### Documento ###

Pero sin duda el rasgo más revelador de la jerga de la decolonialidad son las instrucciones pontificadoras de PDCI al lector sobre el significado genuino y pleno —epocal, escatológico y rayano en lo cósmico— de nada más que un cambio de prefijos. Encontrarse con tales extremos de fanfarronería y exhibición retóricas me trae a la memoria Dialéctica negativa: la jerga de la autenticidad, la mordaz y todavía oportuna exposición crítica de Theodor Adorno sobre el envilecimiento del lenguaje en la filosofía existencialista alemana de Martin Heidegger y Karl Jaspers, descrita en un momento dado como una jerga determinada «por la carga de las palabras individuales a expensas de la oración, su fuerza proposicional y el contenido del razonamiento».




Dejando a un lado la cuestión de si en PDCI y en la jerga de la decolonialidad a lo Mignolo todavía queda mucho contenido, si es que queda alguno, disponible para sacrificarlo a la fuerza de culto de las palabras individuales, Mignolo hace descansar el futuro mismo de la humanidad en las variables de un nivel lingüísticamente subatómico: en la diferencia entre el «de-» y el «post-».

###

§ **Instrucciones de tareas**
(A) Enumera todas las personas que el texto sobre la jerga de la decolonialidad menciona por su nombre.
(B) Reanuda el texto sobre la jerga de la decolonialidad a partir de su última oración.

### Material ###

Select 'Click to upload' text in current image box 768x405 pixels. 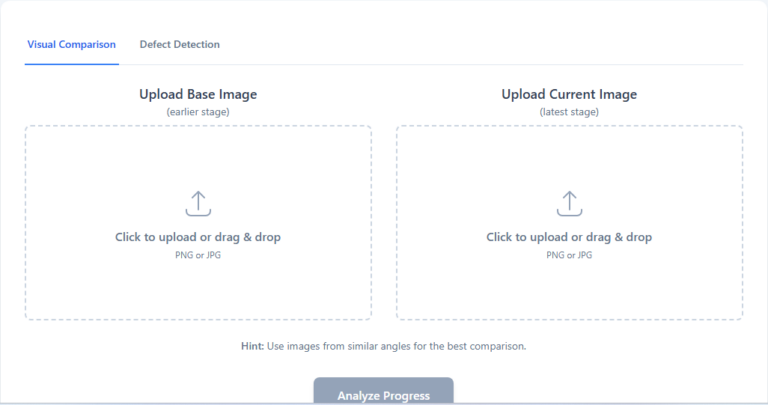(x=527, y=237)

###

§ **Resultados finales**
(A) Theodor Adorno, Martin Heidegger, Karl Jaspers y Mignolo.

(B)
Tras una exposición prolongada a la jerga de la decolonialidad, el «de-» de «decolonial» empieza a sonar más apropiado: significa, como es lógico, el borrado o la inversión no del colonialismo en sí, sino de su concepto y referente histórico. Después de todo, ¿por qué hay tan poco en PDCI —y en general en todos los discursos decoloniales de Mignolo— sobre los aspectos específicos del propio colonialismo, su base material y sus condiciones, por no mencionar los detalles reales y prácticamente inagotables de su historiografía, sin que los movimientos anticoloniales sean una excepción a esta regla? Sean cuales sean las razones profundas, este déficit fáctico es crucial para la crítica y el desciframiento crítico de la jerga de la decolonialidad, casi como si sus extravagancias y redundancias terminológicas y su arrogancia retórica fueran una compensación irónica de un vacío histórico subyacente.

Sin duda, parte de la respuesta también reflejará la visión típicamente contemporánea y cosmopolita de los llamamientos más vernáculos a «decolonizar». Aunque, en tanto que eslogan, este último no ignora necesariamente el impacto histórico del colonialismo en las cuestiones de la injusticia racial actual y las luchas contra las barreras establecidas por el privilegio nacional-imperial, incluso la demanda más práctica y comprometida de decolonización no suele ir más allá de los límites de la política de identidad y su telón de fondo intelectual convencional, el culturalismo.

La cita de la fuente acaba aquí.